TEXT SECTION

::::

As I showed before, we can define our targets for training as $\hat{Q}(s,a) = r + \gamma \max{Q(s', a')}$. Then we update the weights by minimizing $(\hat{Q}(s,a) - Q(s,a))^2$. 

For this Cart-Pole game, we have four inputs, one for each value in the state, and two outputs, one for each action. To get $\hat{Q}$, we'll first choose an action, then simulate the game using that action. This will get us the next state, $s'$, and the reward. With that, we can calculate $\hat{Q}$ then pass it back into the $Q$ network to run the optimizer and update the weights.

Below is my implementation of the Q-network. I used two fully connected layers with ReLU activations. Two seems to be good enough, three might be better. Feel free to try it out.

In [35]:
def model_input(state_size, action_size):
    #states = tf.placeholder(tf.float32, [None, *state_size], name='states')
    states = tf.placeholder(tf.float32, [None, state_size], name='states')
    actions = tf.placeholder(tf.float32, [None, action_size], name='actions')
    targetQs = tf.placeholder(tf.float32, [None], name='targetQs')
    return states, actions, targetQs

In [36]:
# How to use batch-norm
#   x_norm = tf.layers.batch_normalization(x, training=training)

#   # ...

#   update_ops = tf.get_collection(tf.GraphKeys.UPDATE_OPS)
#   with tf.control_dependencies(update_ops):
#     train_op = optimizer.minimize(loss)

In [37]:
# training: Either a Python boolean, or a TensorFlow boolean scalar tensor (e.g. a placeholder). 
# Whether to return the output in: 
# training mode (normalized with statistics of the current batch) or 
# inference mode (normalized with moving statistics). 
# NOTE: make sure to set this parameter correctly, or else your training/inference will not work properly.

In [38]:
# Generator/Controller: Generating/prediting the actions
def generator(states, action_size, hidden_size, reuse=False, alpha=0.1, training=False):
    with tf.variable_scope('generator', reuse=reuse):
        # First fully connected layer
        h1 = tf.layers.dense(inputs=states, units=hidden_size)
        bn1 = tf.layers.batch_normalization(h1, training=training)        
        nl1 = tf.maximum(alpha * bn1, bn1)
        
        # Second fully connected layer
        h2 = tf.layers.dense(inputs=nl1, units=hidden_size)
        bn2 = tf.layers.batch_normalization(h2, training=training)        
        nl2 = tf.maximum(alpha * bn2, bn2)
        
        # Output layer
        logits = tf.layers.dense(inputs=nl2, units=action_size)        
        #predictions = tf.nn.softmax(logits)

::::

COLLECTED MATERIAL

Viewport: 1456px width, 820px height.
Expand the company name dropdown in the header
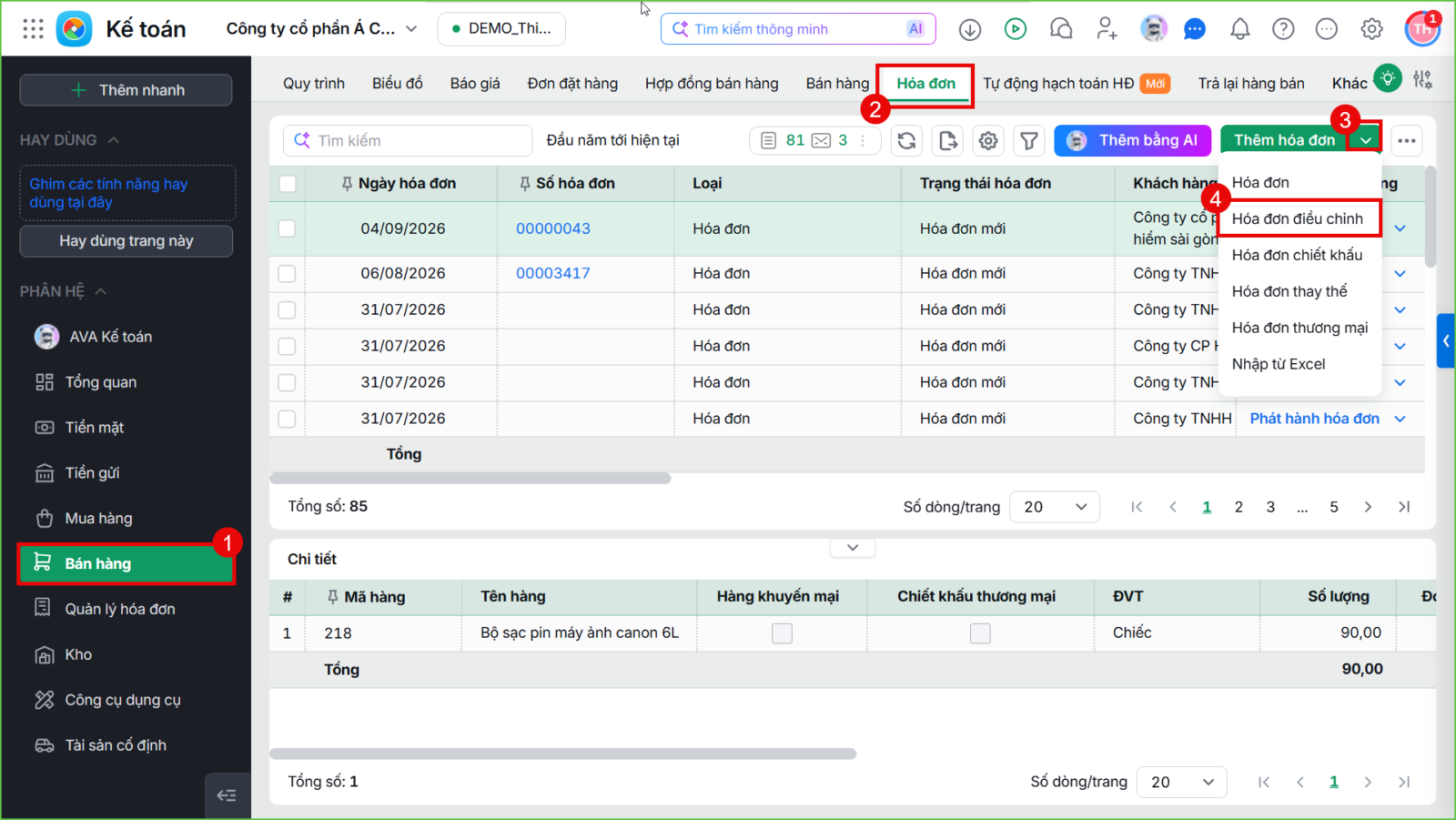(x=411, y=29)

::::

GIVEN TASK
Please state, according to the Cart-Pole text, how many inputs and how many outputs the network has.

SOLVED PROBLEM
Four inputs and two outputs.